Stored items:

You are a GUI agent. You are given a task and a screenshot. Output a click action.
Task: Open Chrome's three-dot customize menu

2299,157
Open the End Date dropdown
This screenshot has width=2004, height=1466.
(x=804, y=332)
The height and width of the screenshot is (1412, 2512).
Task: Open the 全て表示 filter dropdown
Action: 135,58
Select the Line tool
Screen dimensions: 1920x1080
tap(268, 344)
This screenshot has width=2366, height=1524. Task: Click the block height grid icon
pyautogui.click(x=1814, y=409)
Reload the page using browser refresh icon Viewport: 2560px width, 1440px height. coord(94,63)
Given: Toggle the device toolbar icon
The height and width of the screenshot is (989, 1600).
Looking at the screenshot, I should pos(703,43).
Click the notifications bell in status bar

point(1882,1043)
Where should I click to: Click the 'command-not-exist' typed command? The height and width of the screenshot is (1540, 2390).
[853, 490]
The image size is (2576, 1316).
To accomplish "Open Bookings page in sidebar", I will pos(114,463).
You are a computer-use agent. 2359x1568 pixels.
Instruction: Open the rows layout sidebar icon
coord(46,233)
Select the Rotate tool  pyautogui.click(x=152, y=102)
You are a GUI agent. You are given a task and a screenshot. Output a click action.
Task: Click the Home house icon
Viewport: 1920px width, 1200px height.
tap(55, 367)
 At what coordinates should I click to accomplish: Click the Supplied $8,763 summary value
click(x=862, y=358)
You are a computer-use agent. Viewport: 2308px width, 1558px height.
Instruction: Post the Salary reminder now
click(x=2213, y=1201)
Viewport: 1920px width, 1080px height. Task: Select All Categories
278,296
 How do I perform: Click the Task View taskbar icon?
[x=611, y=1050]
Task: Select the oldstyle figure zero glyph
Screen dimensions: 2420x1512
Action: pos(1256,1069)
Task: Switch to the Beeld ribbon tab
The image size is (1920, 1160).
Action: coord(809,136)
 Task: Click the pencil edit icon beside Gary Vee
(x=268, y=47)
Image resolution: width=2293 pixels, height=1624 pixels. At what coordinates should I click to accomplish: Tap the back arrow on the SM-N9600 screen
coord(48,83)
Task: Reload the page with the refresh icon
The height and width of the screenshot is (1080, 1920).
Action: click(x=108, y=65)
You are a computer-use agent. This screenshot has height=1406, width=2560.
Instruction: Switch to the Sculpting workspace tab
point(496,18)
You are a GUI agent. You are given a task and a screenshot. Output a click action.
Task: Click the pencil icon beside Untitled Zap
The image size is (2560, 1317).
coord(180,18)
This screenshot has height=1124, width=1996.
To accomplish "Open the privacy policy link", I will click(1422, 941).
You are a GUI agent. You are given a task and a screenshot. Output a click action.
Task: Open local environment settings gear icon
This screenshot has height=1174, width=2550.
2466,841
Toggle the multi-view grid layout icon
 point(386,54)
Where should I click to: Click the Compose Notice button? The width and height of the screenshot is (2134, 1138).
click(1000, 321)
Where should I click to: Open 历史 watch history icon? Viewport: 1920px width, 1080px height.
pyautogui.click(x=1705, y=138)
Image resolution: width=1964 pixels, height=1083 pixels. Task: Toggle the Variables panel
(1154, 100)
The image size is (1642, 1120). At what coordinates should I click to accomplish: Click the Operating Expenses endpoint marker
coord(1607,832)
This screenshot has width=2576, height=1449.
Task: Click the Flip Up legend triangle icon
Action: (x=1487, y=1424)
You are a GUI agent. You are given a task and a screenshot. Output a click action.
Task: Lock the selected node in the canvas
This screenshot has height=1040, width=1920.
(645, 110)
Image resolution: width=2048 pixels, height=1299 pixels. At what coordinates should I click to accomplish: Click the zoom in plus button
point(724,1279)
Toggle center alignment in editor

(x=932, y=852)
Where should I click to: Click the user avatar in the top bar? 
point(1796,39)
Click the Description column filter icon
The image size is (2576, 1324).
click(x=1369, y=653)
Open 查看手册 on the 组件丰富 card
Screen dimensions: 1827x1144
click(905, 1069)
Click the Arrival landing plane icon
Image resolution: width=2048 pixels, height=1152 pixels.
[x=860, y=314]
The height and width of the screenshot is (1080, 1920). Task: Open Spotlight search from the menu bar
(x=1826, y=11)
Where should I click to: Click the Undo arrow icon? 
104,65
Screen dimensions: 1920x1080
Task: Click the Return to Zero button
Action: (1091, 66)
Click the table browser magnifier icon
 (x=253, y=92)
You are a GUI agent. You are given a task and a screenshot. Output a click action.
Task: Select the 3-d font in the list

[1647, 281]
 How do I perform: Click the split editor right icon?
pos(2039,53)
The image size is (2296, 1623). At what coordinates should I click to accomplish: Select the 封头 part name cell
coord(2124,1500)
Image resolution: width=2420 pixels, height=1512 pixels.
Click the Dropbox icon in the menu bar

Problem details -> Repeat the records exactly, leaving out none of them.

The answer ->
You are a GUI agent. You are given a task and a screenshot. Output a click action.
Task: Open Chrome's three-dot customize menu

2299,157
Open the End Date dropdown
This screenshot has width=2004, height=1466.
(x=804, y=332)
The height and width of the screenshot is (1412, 2512).
Task: Open the 全て表示 filter dropdown
Action: 135,58
Select the Line tool
Screen dimensions: 1920x1080
tap(268, 344)
This screenshot has width=2366, height=1524. Task: Click the block height grid icon
pyautogui.click(x=1814, y=409)
Reload the page using browser refresh icon Viewport: 2560px width, 1440px height. coord(94,63)
Given: Toggle the device toolbar icon
The height and width of the screenshot is (989, 1600).
Looking at the screenshot, I should pos(703,43).
Click the notifications bell in status bar

point(1882,1043)
Where should I click to: Click the 'command-not-exist' typed command? The height and width of the screenshot is (1540, 2390).
[853, 490]
The image size is (2576, 1316).
To accomplish "Open Bookings page in sidebar", I will pos(114,463).
You are a computer-use agent. 2359x1568 pixels.
Instruction: Open the rows layout sidebar icon
coord(46,233)
Select the Rotate tool  pyautogui.click(x=152, y=102)
You are a GUI agent. You are given a task and a screenshot. Output a click action.
Task: Click the Home house icon
Viewport: 1920px width, 1200px height.
tap(55, 367)
 At what coordinates should I click to accomplish: Click the Supplied $8,763 summary value
click(x=862, y=358)
You are a computer-use agent. Viewport: 2308px width, 1558px height.
Instruction: Post the Salary reminder now
click(x=2213, y=1201)
Viewport: 1920px width, 1080px height. Task: Select All Categories
278,296
 How do I perform: Click the Task View taskbar icon?
[x=611, y=1050]
Task: Select the oldstyle figure zero glyph
Screen dimensions: 2420x1512
Action: pos(1256,1069)
Task: Switch to the Beeld ribbon tab
The image size is (1920, 1160).
Action: coord(809,136)
 Task: Click the pencil edit icon beside Gary Vee
(x=268, y=47)
Image resolution: width=2293 pixels, height=1624 pixels. At what coordinates should I click to accomplish: Tap the back arrow on the SM-N9600 screen
coord(48,83)
Task: Reload the page with the refresh icon
The height and width of the screenshot is (1080, 1920).
Action: click(x=108, y=65)
You are a computer-use agent. This screenshot has height=1406, width=2560.
Instruction: Switch to the Sculpting workspace tab
point(496,18)
You are a GUI agent. You are given a task and a screenshot. Output a click action.
Task: Click the pencil icon beside Untitled Zap
The image size is (2560, 1317).
coord(180,18)
This screenshot has height=1124, width=1996.
To accomplish "Open the privacy policy link", I will click(1422, 941).
You are a GUI agent. You are given a task and a screenshot. Output a click action.
Task: Open local environment settings gear icon
This screenshot has height=1174, width=2550.
2466,841
Toggle the multi-view grid layout icon
 point(386,54)
Where should I click to: Click the Compose Notice button? The width and height of the screenshot is (2134, 1138).
click(1000, 321)
Where should I click to: Open 历史 watch history icon? Viewport: 1920px width, 1080px height.
pyautogui.click(x=1705, y=138)
Image resolution: width=1964 pixels, height=1083 pixels. Task: Toggle the Variables panel
(1154, 100)
The image size is (1642, 1120). At what coordinates should I click to accomplish: Click the Operating Expenses endpoint marker
coord(1607,832)
This screenshot has width=2576, height=1449.
Task: Click the Flip Up legend triangle icon
Action: (x=1487, y=1424)
You are a GUI agent. You are given a task and a screenshot. Output a click action.
Task: Lock the selected node in the canvas
This screenshot has height=1040, width=1920.
(645, 110)
Image resolution: width=2048 pixels, height=1299 pixels. At what coordinates should I click to accomplish: Click the zoom in plus button
point(724,1279)
Toggle center alignment in editor

(x=932, y=852)
Where should I click to: Click the user avatar in the top bar? 
point(1796,39)
Click the Description column filter icon
The image size is (2576, 1324).
click(x=1369, y=653)
Open 查看手册 on the 组件丰富 card
Screen dimensions: 1827x1144
click(905, 1069)
Click the Arrival landing plane icon
Image resolution: width=2048 pixels, height=1152 pixels.
[x=860, y=314]
The height and width of the screenshot is (1080, 1920). Task: Open Spotlight search from the menu bar
(x=1826, y=11)
Where should I click to: Click the Undo arrow icon? 
104,65
Screen dimensions: 1920x1080
Task: Click the Return to Zero button
Action: (1091, 66)
Click the table browser magnifier icon
 (x=253, y=92)
You are a GUI agent. You are given a task and a screenshot. Output a click action.
Task: Select the 3-d font in the list

[1647, 281]
 How do I perform: Click the split editor right icon?
pos(2039,53)
The image size is (2296, 1623). At what coordinates should I click to accomplish: Select the 封头 part name cell
coord(2124,1500)
Image resolution: width=2420 pixels, height=1512 pixels.
Click the Dropbox icon in the menu bar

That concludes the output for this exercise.